I haven’t had time to write anything new for this blog, but here is another review which I posted on livejournal a while ago…
I was very disappointed by Meet John Doe, as the back of the sleeve of the DVD claimed it was dark and sardonic – but instead it turned out to be one of the most sugary movies I’ve ever seen. I hadn’t seen any Frank Capra before this, and was dismayed by this one, although I have since been won over by first Platinum Blonde and then It’s a Wonderful Life.
Spoilers behind the cut
I was tempted by this movie because it is about a newspaper, and I’ve worked in a newspaper office for many years. There is some good satire of the media business, especially the moment when a sign in the office about freedom of speech is replaced with one about a “streamlined age”. But for me it’s all deadened by the overload of false sweetness – plus the fact that all the characters seem to declaim and lecture one another endlessly rather than having remotely believable conversations!
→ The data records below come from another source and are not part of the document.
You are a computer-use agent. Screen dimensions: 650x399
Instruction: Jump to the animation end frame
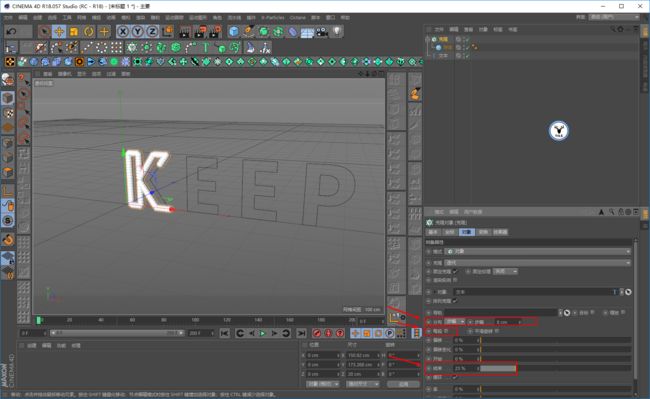point(301,333)
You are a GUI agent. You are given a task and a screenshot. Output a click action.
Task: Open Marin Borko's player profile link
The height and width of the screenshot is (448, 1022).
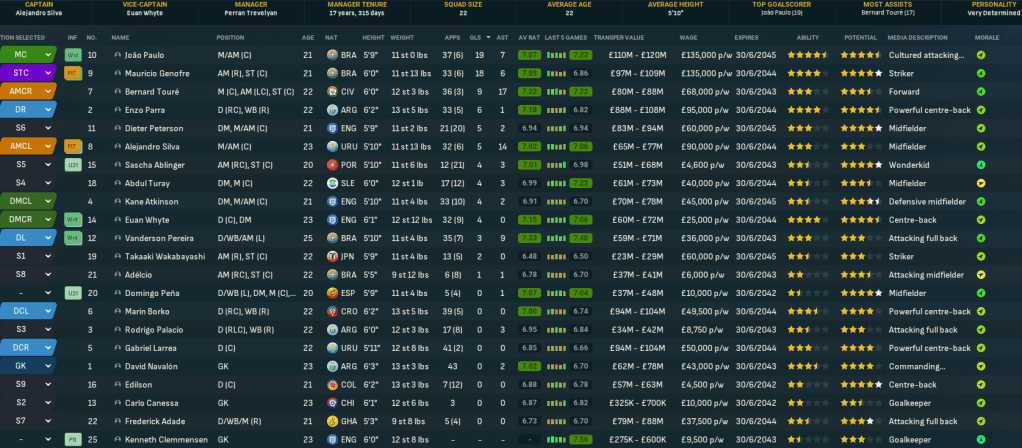(x=146, y=311)
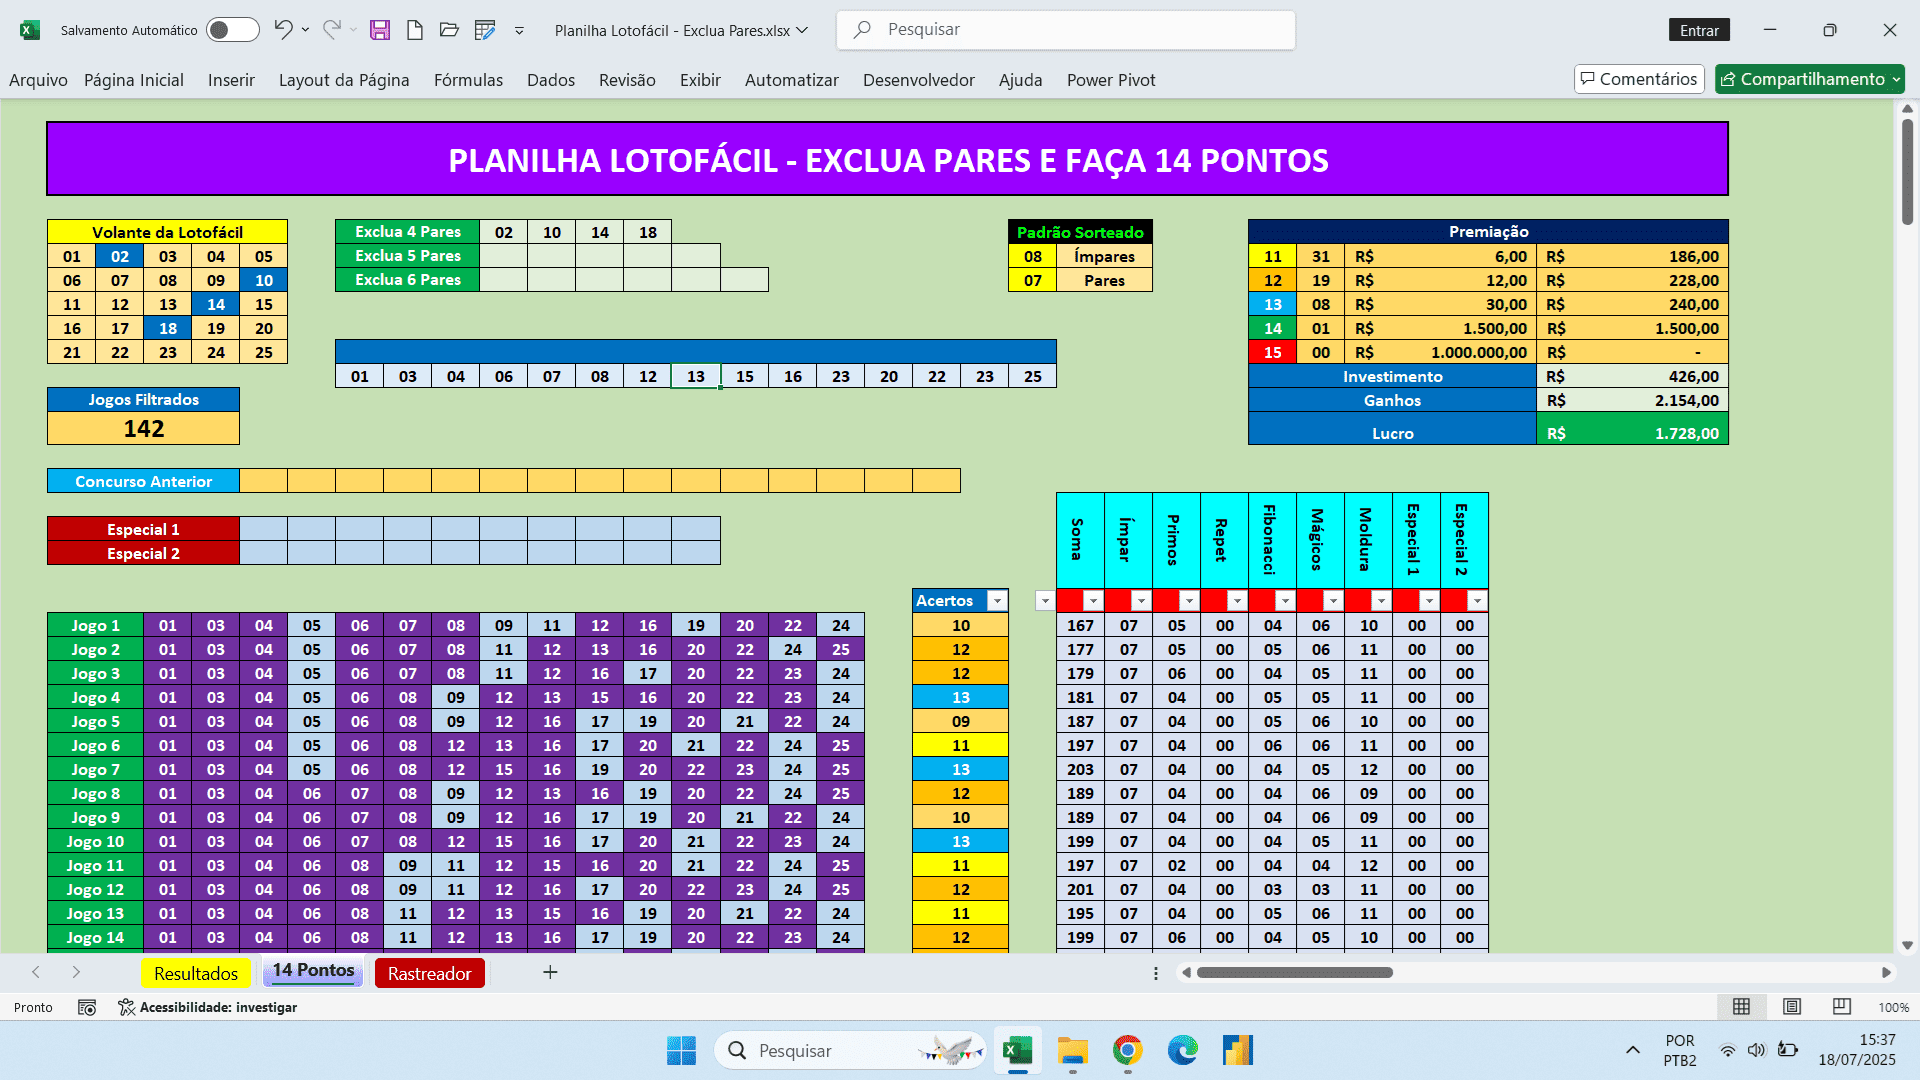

I still think the basic plot is brilliant – a columnist (Barbara Stanwyck) faced with the sack writes and publishes a fake letter to the newspaper from a man using the pseudonym John Doe, who threatens to jump from the top of City Hall in protest over unemployment and corruption in the town. Then a down-and-out (injured sportsman Gary Cooper) is hired to portray the character of Doe, and ends up becoming just as disillusioned as his fictional counterpart. But the whole terrible logic of this story is that “Doe”should end up committing suicide – which I understand is what happened in the original tale, and also in the first-filmed ending – and it seems like something of a cop-out when, instead, John (Cooper) turns back from the brink.
Part of the plot is a satire on fascism, with thousands of “ordinary John Does” mindlessly following Doe after he gives a supposedly inspiring speech – but this portrayal of ordinary people is again incredibly sugary, with them all apparently being so sweet and good and neighbourly as to be totally unbelievable!
Stanwyck and Cooper are both fine in their roles, and I’d like to see both of them in films which do their talents greater justice.